Records shown:
= = = =

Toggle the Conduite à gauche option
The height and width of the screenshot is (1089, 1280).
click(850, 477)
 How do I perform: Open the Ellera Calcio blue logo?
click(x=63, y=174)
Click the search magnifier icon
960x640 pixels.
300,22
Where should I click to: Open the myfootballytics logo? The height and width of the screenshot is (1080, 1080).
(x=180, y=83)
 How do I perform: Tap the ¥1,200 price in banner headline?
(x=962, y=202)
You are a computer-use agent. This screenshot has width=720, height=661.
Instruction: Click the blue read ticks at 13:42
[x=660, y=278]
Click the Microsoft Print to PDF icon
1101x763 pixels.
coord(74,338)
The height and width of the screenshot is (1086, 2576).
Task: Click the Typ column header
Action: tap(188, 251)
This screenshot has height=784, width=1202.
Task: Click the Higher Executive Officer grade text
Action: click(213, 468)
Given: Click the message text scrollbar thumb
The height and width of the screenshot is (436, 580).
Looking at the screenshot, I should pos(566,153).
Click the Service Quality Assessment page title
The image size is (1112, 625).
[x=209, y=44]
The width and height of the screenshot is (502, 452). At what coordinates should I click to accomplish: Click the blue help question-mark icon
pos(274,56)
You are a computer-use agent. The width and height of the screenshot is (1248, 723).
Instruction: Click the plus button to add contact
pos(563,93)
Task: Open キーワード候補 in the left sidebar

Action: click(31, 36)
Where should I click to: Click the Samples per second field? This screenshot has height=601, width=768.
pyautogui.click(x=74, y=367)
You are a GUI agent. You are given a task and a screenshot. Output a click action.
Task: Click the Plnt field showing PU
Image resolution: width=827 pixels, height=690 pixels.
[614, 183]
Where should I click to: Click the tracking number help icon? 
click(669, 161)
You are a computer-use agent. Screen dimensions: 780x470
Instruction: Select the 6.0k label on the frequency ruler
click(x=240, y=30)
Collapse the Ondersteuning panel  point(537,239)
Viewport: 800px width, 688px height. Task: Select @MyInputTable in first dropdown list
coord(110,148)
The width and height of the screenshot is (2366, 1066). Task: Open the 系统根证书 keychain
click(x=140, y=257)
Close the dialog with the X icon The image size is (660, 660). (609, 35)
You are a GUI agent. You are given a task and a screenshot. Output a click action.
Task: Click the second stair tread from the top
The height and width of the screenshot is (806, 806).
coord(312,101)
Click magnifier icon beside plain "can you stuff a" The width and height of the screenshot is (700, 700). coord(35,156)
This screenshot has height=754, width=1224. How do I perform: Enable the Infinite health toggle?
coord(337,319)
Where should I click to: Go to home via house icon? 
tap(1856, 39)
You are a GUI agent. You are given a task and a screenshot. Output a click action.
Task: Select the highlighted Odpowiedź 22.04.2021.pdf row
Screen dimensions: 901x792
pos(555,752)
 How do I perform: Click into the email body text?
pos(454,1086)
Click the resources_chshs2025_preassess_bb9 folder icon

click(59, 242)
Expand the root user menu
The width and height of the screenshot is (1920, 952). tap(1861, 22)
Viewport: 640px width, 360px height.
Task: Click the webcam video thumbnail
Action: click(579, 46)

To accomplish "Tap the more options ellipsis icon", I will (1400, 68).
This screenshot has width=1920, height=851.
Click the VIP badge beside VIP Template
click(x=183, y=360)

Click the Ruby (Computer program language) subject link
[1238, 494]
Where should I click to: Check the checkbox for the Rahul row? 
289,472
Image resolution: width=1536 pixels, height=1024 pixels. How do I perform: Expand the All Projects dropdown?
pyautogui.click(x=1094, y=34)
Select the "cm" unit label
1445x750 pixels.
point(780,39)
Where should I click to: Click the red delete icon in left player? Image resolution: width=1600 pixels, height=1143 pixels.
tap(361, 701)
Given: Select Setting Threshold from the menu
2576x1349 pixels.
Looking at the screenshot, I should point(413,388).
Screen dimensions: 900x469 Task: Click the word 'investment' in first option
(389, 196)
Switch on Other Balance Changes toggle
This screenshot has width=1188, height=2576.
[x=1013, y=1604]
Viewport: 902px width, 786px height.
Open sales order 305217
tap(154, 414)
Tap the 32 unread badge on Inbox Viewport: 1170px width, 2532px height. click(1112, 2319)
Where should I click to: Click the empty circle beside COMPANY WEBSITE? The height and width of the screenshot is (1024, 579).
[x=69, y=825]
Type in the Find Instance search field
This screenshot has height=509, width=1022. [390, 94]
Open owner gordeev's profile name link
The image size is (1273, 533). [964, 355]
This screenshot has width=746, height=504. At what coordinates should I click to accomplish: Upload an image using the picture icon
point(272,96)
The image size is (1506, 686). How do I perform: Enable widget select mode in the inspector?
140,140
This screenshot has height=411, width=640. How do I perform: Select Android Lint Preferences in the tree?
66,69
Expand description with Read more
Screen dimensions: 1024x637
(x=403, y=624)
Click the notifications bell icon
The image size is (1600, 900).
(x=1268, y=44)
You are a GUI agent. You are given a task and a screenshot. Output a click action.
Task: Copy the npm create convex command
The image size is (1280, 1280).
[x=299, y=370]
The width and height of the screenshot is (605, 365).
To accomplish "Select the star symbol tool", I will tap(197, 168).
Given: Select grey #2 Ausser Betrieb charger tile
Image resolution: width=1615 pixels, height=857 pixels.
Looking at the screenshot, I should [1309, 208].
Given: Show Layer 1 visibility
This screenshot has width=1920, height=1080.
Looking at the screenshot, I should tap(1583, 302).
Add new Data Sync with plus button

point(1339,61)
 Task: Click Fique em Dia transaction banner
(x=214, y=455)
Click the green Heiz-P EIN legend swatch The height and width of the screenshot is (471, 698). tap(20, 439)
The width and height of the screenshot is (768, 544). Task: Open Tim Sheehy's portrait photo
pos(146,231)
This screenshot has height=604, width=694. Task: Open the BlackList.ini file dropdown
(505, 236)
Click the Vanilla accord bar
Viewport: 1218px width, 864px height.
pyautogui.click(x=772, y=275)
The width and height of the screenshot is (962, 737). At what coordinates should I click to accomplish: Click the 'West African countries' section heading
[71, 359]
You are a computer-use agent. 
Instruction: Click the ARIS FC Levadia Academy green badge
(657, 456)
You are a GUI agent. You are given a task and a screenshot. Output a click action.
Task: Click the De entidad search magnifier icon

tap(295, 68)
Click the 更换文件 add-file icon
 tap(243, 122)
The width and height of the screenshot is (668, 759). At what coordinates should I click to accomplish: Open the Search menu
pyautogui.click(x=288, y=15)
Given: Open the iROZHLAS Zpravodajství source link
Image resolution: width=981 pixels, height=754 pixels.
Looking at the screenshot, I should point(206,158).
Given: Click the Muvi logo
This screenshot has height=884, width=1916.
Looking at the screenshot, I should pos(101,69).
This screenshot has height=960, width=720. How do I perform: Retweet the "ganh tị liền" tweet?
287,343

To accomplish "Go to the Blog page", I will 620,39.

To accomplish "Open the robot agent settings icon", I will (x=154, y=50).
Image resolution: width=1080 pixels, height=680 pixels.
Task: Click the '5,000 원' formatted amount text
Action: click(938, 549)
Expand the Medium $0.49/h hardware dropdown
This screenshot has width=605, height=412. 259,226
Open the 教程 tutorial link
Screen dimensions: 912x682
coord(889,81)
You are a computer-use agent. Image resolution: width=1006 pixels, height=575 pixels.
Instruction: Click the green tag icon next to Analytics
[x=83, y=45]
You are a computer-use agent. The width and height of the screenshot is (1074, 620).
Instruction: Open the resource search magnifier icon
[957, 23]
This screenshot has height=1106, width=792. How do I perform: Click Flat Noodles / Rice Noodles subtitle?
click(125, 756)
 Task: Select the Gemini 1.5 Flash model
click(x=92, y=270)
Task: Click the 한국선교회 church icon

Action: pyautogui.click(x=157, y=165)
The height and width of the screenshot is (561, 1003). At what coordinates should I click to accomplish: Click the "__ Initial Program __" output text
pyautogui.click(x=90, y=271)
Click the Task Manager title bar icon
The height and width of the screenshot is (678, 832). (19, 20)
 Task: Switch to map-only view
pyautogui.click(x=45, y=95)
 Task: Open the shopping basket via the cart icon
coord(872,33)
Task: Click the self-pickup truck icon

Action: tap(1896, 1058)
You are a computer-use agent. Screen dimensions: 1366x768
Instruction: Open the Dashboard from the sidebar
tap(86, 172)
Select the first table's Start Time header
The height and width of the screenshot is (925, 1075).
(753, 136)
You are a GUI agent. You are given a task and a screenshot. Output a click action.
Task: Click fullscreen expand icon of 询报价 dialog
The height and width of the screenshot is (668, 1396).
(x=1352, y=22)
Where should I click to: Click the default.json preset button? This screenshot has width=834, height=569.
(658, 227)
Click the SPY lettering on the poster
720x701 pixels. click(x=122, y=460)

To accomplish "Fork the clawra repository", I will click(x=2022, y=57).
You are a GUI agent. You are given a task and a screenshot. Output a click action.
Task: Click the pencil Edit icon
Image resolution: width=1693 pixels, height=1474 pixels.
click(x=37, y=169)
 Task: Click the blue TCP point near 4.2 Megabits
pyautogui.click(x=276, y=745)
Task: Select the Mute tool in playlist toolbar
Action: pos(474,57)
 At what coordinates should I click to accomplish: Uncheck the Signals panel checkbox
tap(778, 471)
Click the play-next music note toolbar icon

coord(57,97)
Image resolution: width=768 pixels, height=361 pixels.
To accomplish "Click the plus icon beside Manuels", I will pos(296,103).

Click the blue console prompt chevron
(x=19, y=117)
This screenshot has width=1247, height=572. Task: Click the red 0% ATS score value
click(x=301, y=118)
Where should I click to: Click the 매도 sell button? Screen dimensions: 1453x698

= = = =

Prompt:
From the entries above, give again exactly the lines running from the line with "The image size is (1280, 1280)." to the line with "Click the green Heiz-P"; include both of those lines.

Finished task:
The image size is (1280, 1280).
[x=299, y=370]
The width and height of the screenshot is (605, 365).
To accomplish "Select the star symbol tool", I will tap(197, 168).
Given: Select grey #2 Ausser Betrieb charger tile
Image resolution: width=1615 pixels, height=857 pixels.
Looking at the screenshot, I should [1309, 208].
Given: Show Layer 1 visibility
This screenshot has width=1920, height=1080.
Looking at the screenshot, I should tap(1583, 302).
Add new Data Sync with plus button

point(1339,61)
 Task: Click Fique em Dia transaction banner
(x=214, y=455)
Click the green Heiz-P EIN legend swatch The height and width of the screenshot is (471, 698). tap(20, 439)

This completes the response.